We were soon ushered to a booth. We walked past all sorts of Harley memorabilia as I tried not to stare at the leather-bound inhabitants as they fixed their gazes on us. The tattooed waitress and the bar keep could not have been more hospitable to my mother. She seemed not to notice their apparel though I can hardly imagine what she would have said if teenaged Reed had shown up clad like that!
The pool players hushed their conversation and not a foul word was uttered in my mother’s hearing. The food was substantial and affordable. The entire visit was exceedingly pleasant.
My initial reaction was an inward groan, this was going to be an embarrassing disaster, but we were met with such grace and hospitality that I was ashamed of my thoughts. I had judged a book by its cover!
There in a biker bar we were recipients of grace and hospitality.
I can’t help but wonder what the result would be if the positions were reversed. What if the tattooed bikers with leather and boots burst in the door of our church? Would they find grace? Would they find hospitality?

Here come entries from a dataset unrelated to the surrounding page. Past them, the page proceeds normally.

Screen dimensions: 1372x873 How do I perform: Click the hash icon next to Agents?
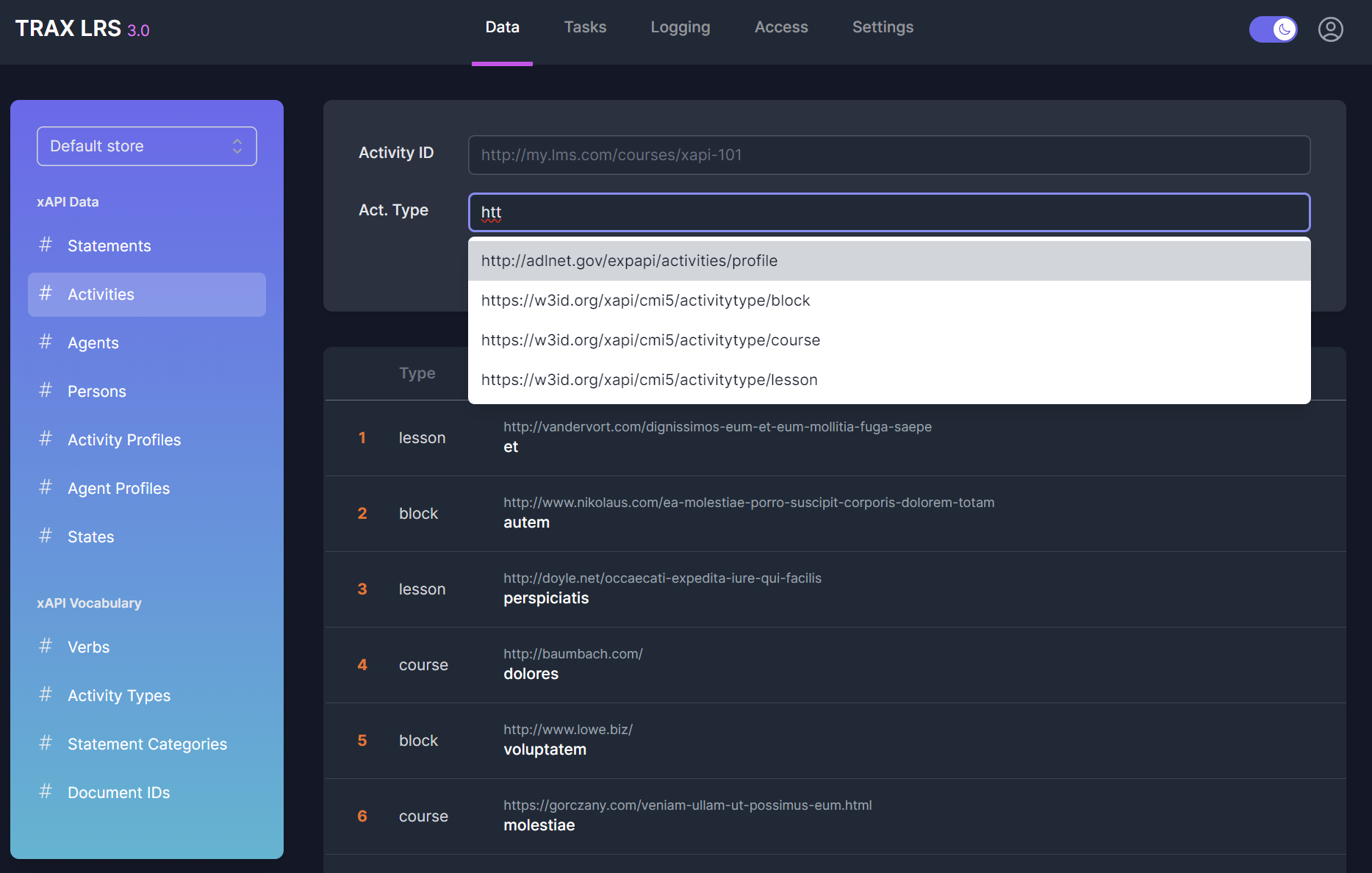(x=46, y=342)
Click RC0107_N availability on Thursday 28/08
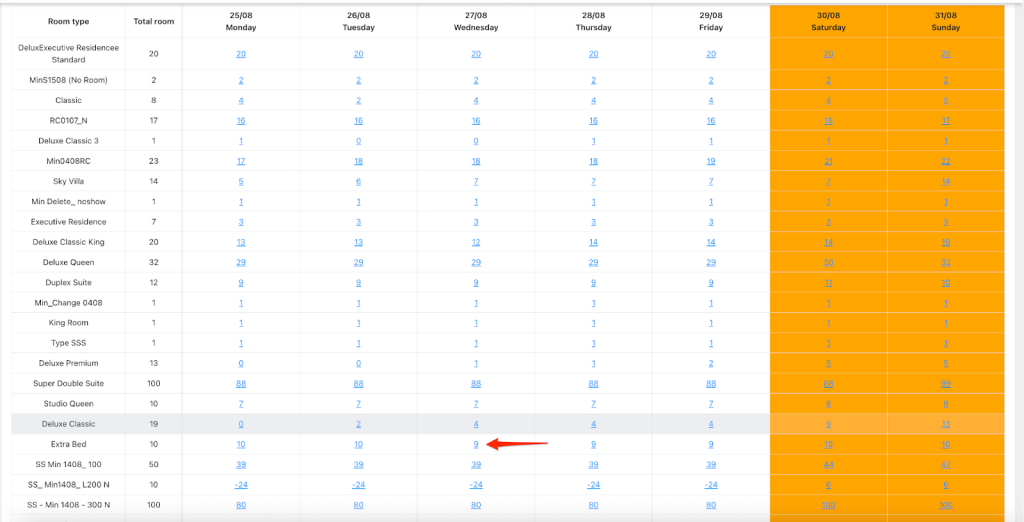1024x522 pixels. click(593, 120)
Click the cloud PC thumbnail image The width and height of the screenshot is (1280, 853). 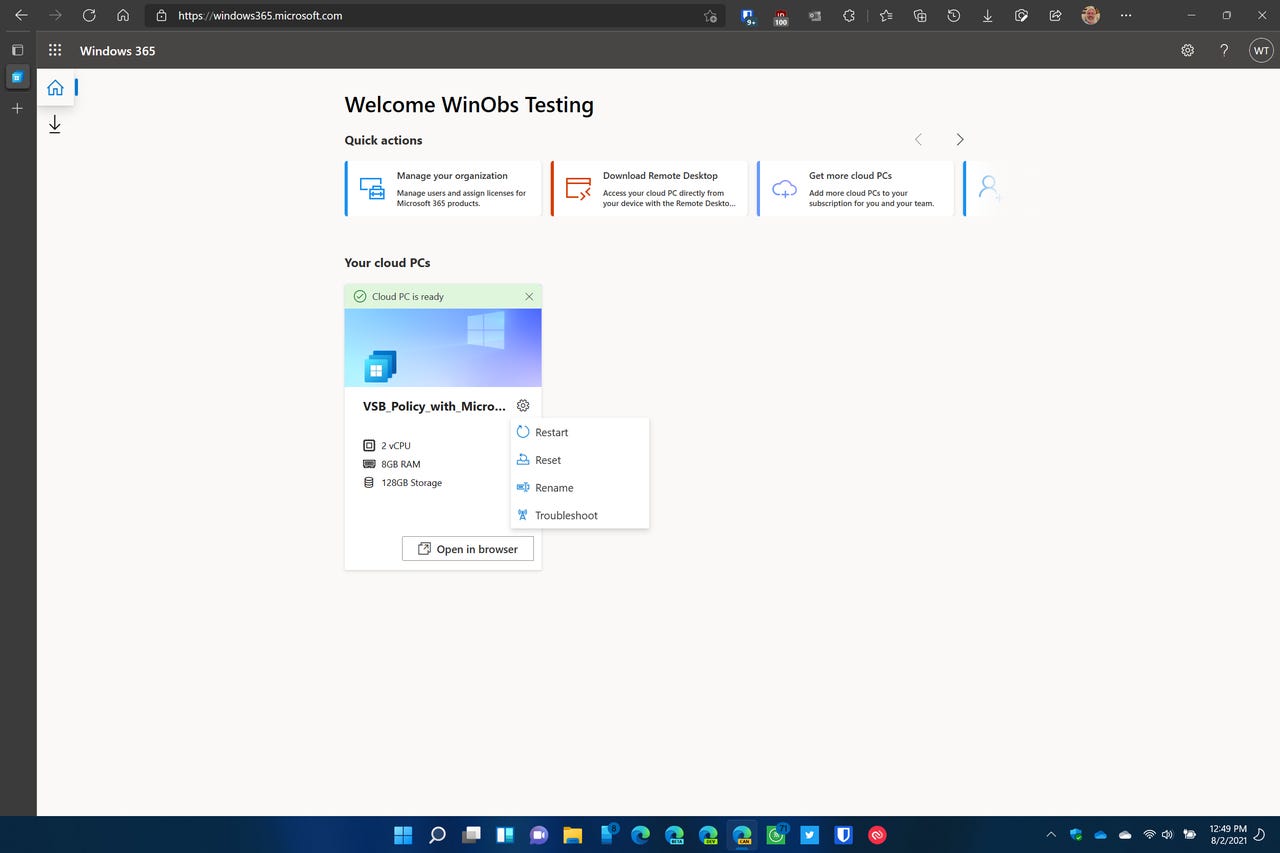pos(442,347)

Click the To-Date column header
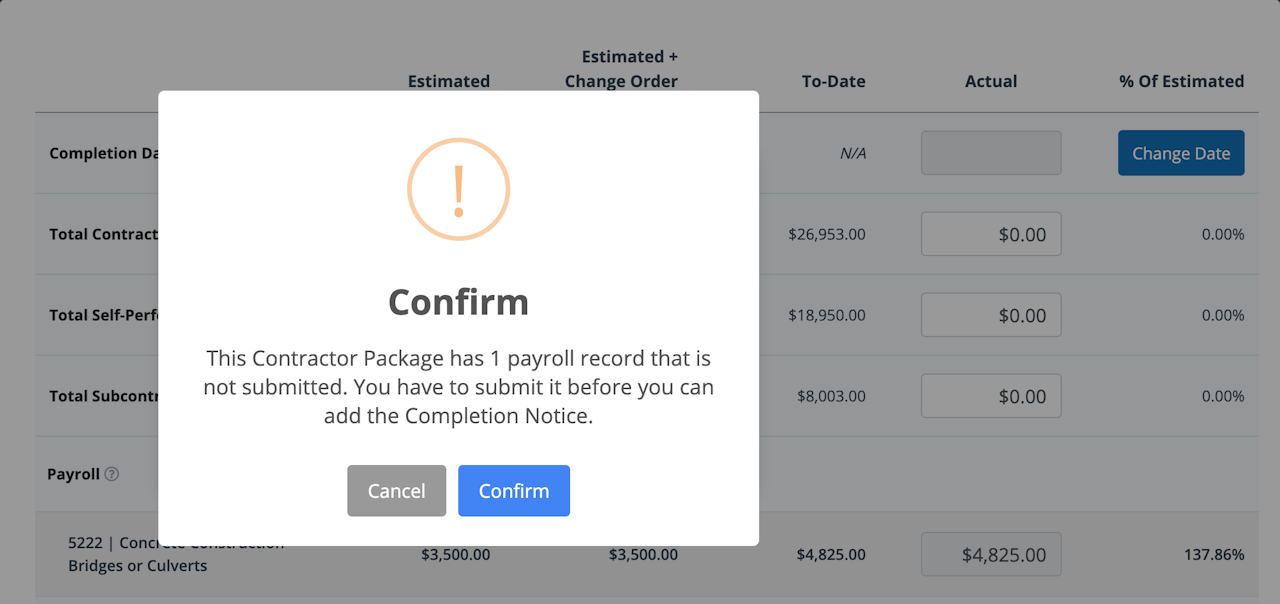tap(833, 81)
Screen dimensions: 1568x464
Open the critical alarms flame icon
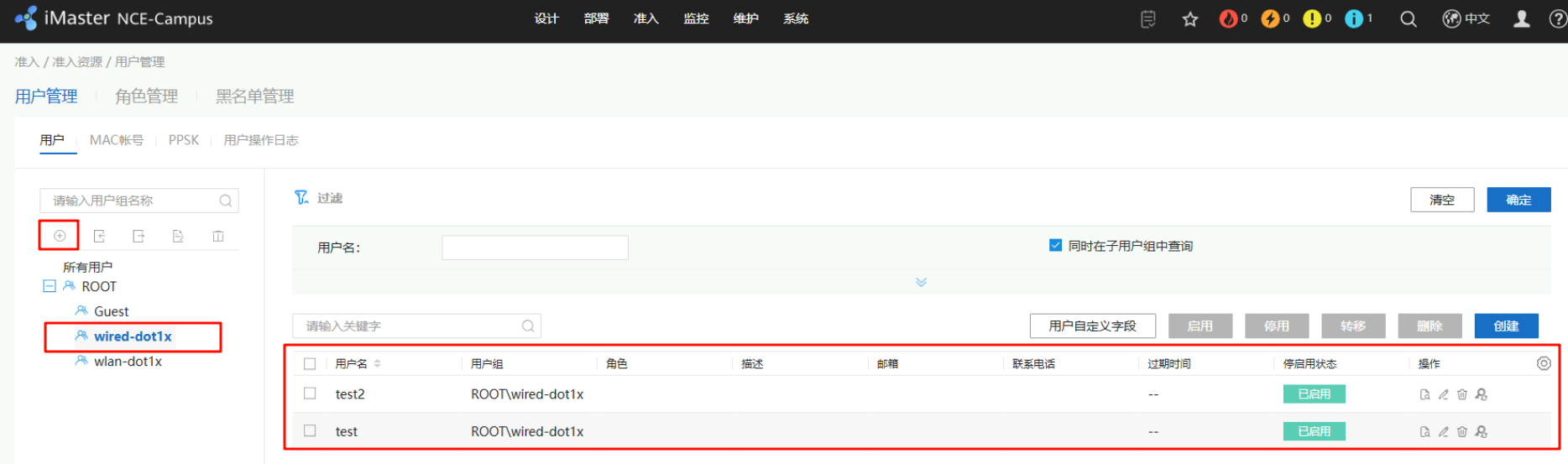click(1228, 18)
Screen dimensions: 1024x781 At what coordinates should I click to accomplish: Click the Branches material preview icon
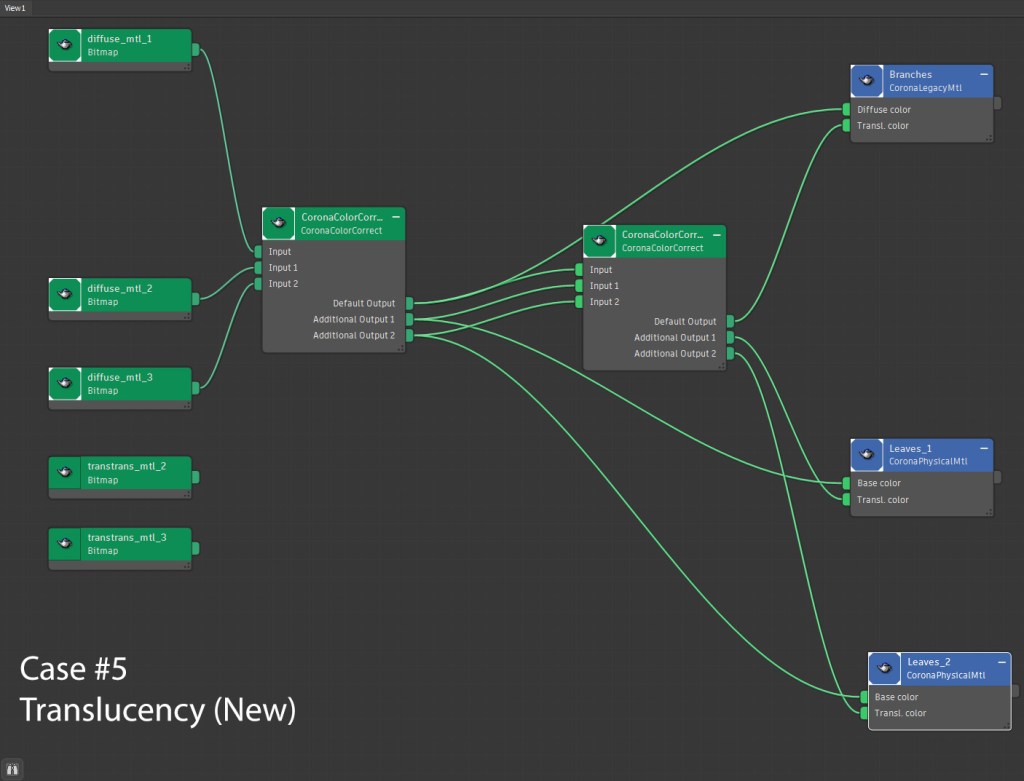click(x=866, y=81)
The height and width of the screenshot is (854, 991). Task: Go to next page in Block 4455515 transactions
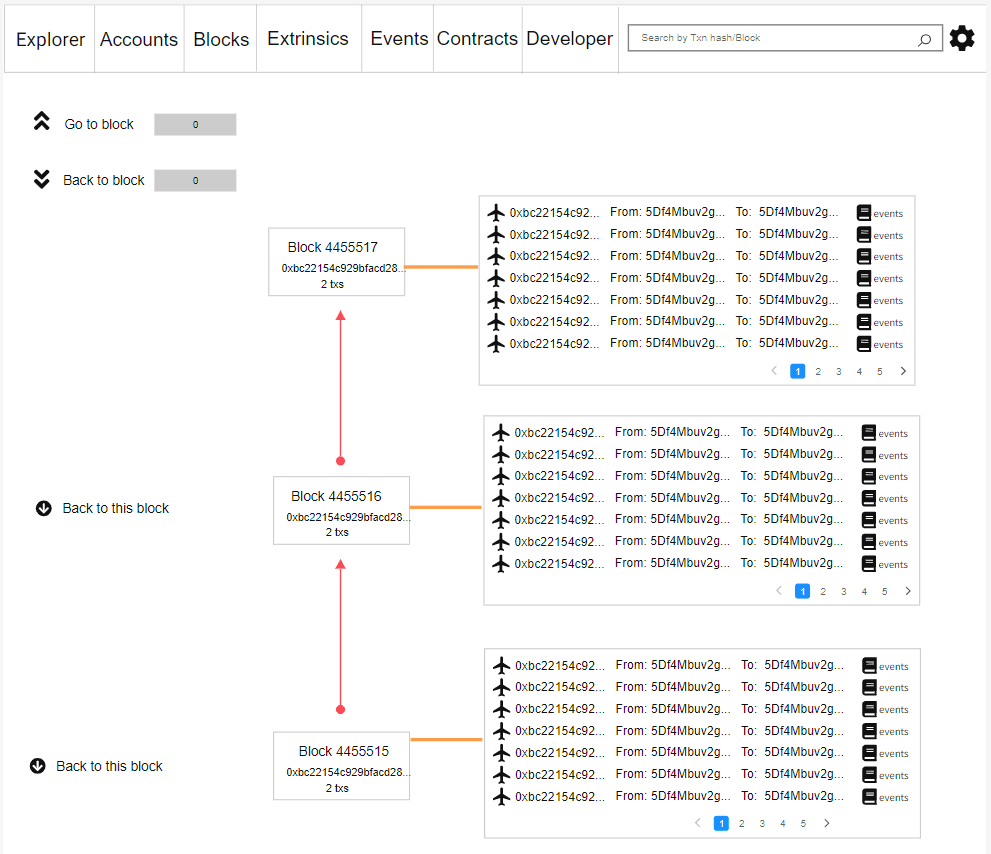(826, 823)
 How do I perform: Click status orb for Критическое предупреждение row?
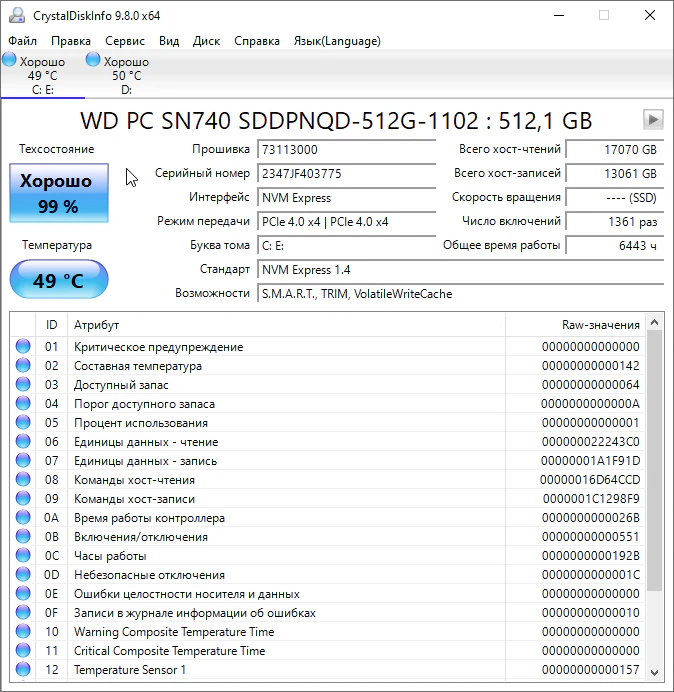pyautogui.click(x=23, y=347)
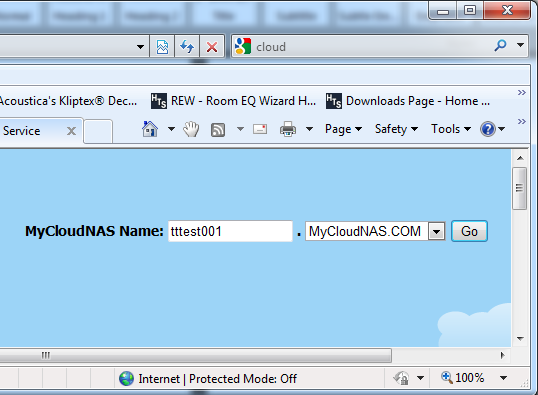Click the Print icon

288,129
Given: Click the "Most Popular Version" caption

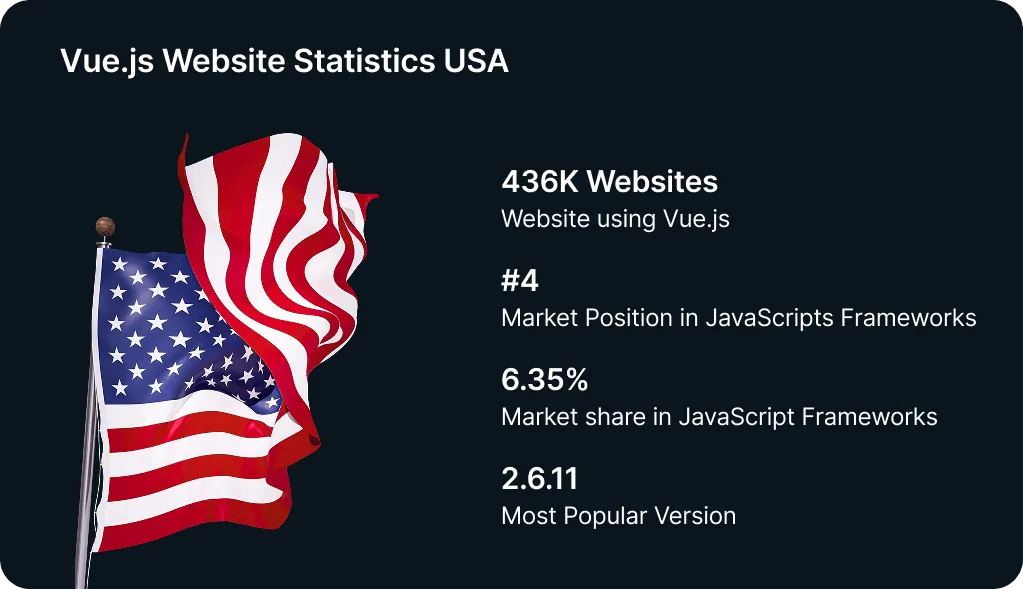Looking at the screenshot, I should click(618, 516).
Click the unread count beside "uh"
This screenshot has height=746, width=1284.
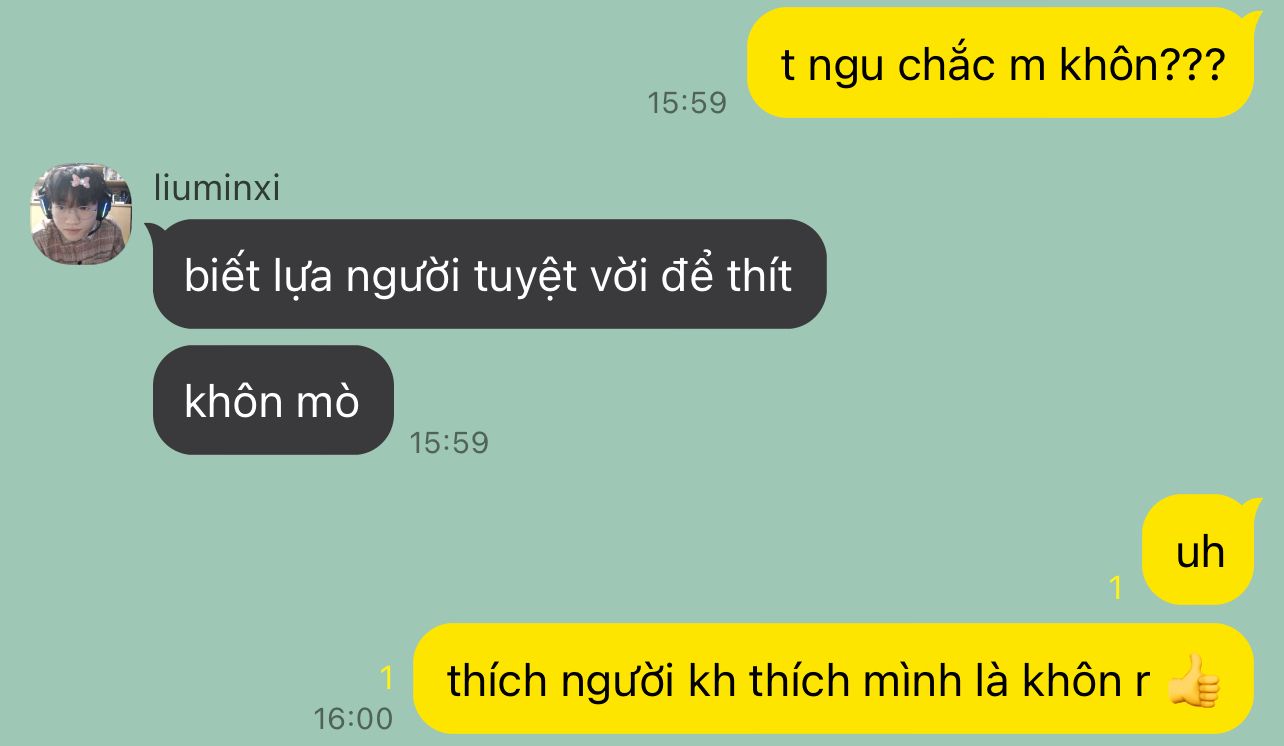[x=1117, y=587]
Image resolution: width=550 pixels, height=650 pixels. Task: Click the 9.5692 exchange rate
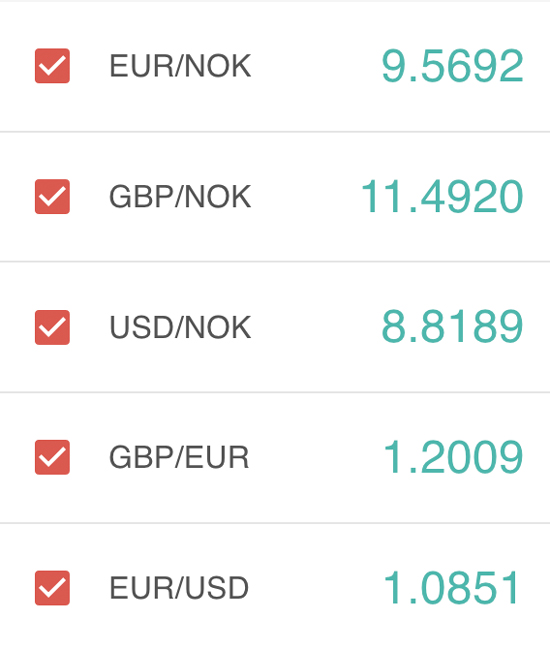(452, 66)
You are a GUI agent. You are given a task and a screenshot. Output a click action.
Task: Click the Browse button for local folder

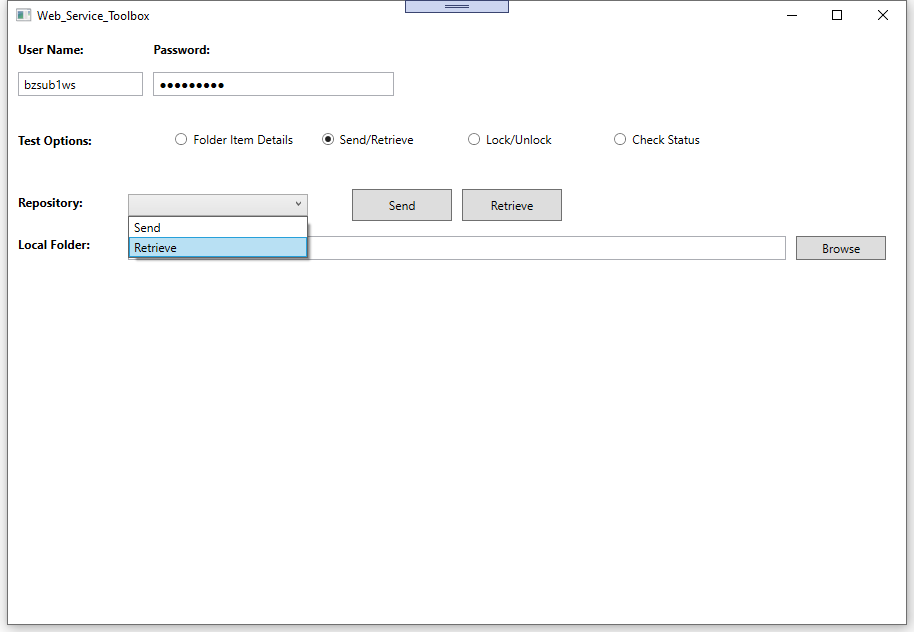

The prodigal arrives with the whiff of the pig barn on him (true farmers know this scent), and the Father accepts him with open arms. You and I come with “righteousness as filthy rags” and find the amazing grace of God.
If God so accepts and extends hospitality and grace, then so should we! Even more, though, Jesus exhorts us to “go into the highways and byways” and cause such as these to come to.
This was to be our last such vacation. Mom became too frail to wander far from her residence, but we will always have the memory and lessons of “Mom & the Bikers.”